Location: Bioenergy Research Unit
Title: Development and Comparison of SYBR Green Quantitative Real-time PCR Assays for Detection and Enumeration of Sulfate-reducing Bacteria in Stored Swine Manure Authors
Submitted to: Journal of Applied Microbiology
Publication Type: Peer Reviewed Journal
Publication Acceptance Date: June 21, 2008
Publication Date: December 1, 2008
Citation: Spence, C., Whitehead, T.R., Cotta, M.A. 2008. Development and Comparison of SYBR Green Quantitative Real-time PCR Assays for Detection and Enumeration of Sulfate-reducing Bacteria in Stored Swine Manure. Journal of Applied Microbiology. 105(6):2143-2152. Interpretive Summary: Odorous compounds and emissions produced from stored swine manure create a nuisance and can influence zoning decisions about the proposed sites of new swine facilities. One such offensive odorant is hydrogen sulfide, which is produced by anaerobic sulfate-reducing bacteria (SRB). In order to reduce hydrogen sulfide emissions, it is important to determine the population of hydrogen sulfide-producing bacteria. This report describes a SYBR Green quantitative real-time polymerase chain reaction (PCR) method to detect and enumerate individual groups of SRB in stored swine manure using primer sets targeting the conserved dissimilatory sulfite reductase gene. These newly developed assays are rapid, simple, and sensitive molecular methods for the detection and enumeration of different SRB populations in swine manure. This is the first study to show population shifts of SRB in swine manure, resulting from a change in the dietary sulfur content of swine diets, or as a result of the maturity of the manure ecosystem.
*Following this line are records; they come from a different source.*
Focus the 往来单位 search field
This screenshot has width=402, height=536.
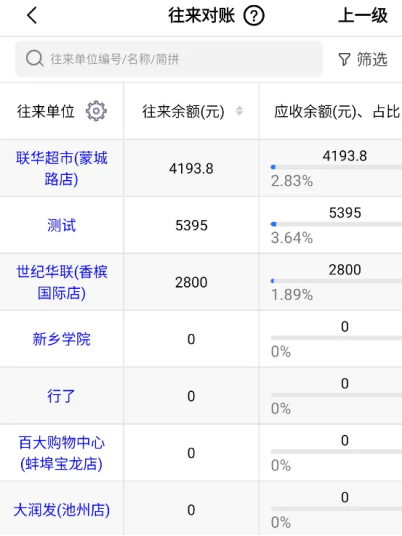pyautogui.click(x=169, y=59)
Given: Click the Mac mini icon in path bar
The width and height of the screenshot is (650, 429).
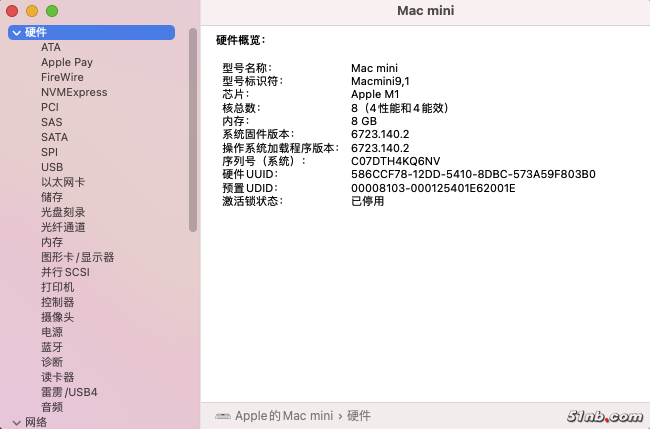Looking at the screenshot, I should pos(222,415).
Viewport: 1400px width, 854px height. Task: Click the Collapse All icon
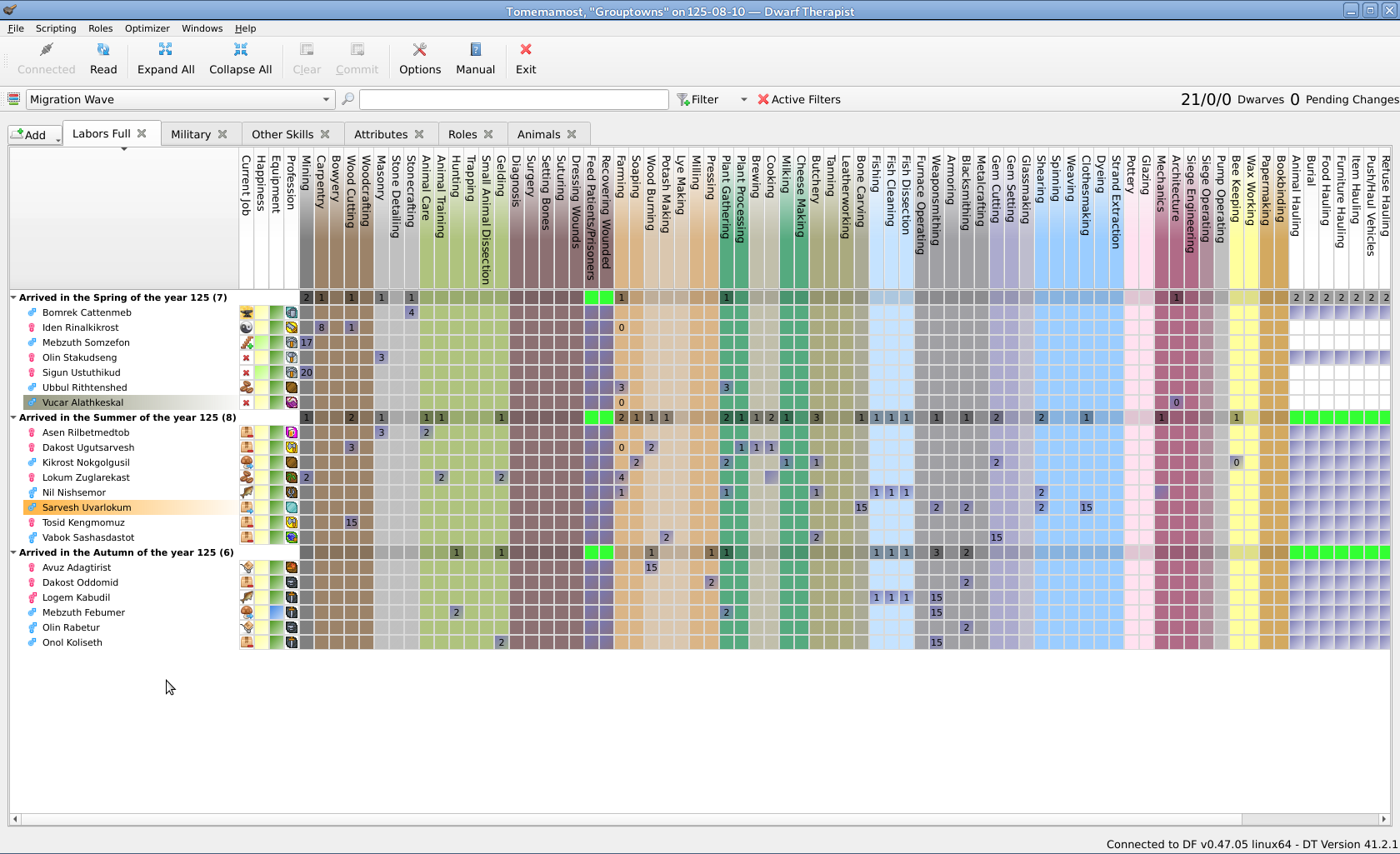click(241, 50)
Technical Abstract: A quantitative real-time polymerase chain reaction (PCR) assay for sulfate-reducing bacteria (SRB) was developed that targeted the dissimilatory sulfite reductase gene (dsrA). Degenerate primer sets were developed to detect three different groups of SRB in stored swine manure using a SYBR Green quantitative real-time PCR assay to amplify dsrA genes. These were compared to a previously reported dsrA amplifying primer set, DSR1F+ and DSR-R, for their diversity of coverage and the ability to discern SRB communities in stored swine manure. Sequenced clones isolated from swine manure were most similar to Desulfovibrio sp. and Desulfobulbus sp., and it was shown that the populations of these SRB differed within different manure ecosystems. Sulfur content of swine diets was shown to affect the population of Desulfobulbus-like Group 1 SRB in manure. The newly developed assays were able to enumerate and discern different groups of SRB in swine manure. Results also suggest a richly diverse and, as yet, undescribed population of SRB in swine manure. The quantitative real-time PCR assays described here are rapid, simple, and sensitive methods for the detection and enumeration of SRB in swine manure, and provide us with improved and efficient molecular tools for quantitative detection of SRB populations. This is the first study to show population shifts of SRB in swine manure, which are a result of either the effects of swine diets or the maturity of the manure ecosystem.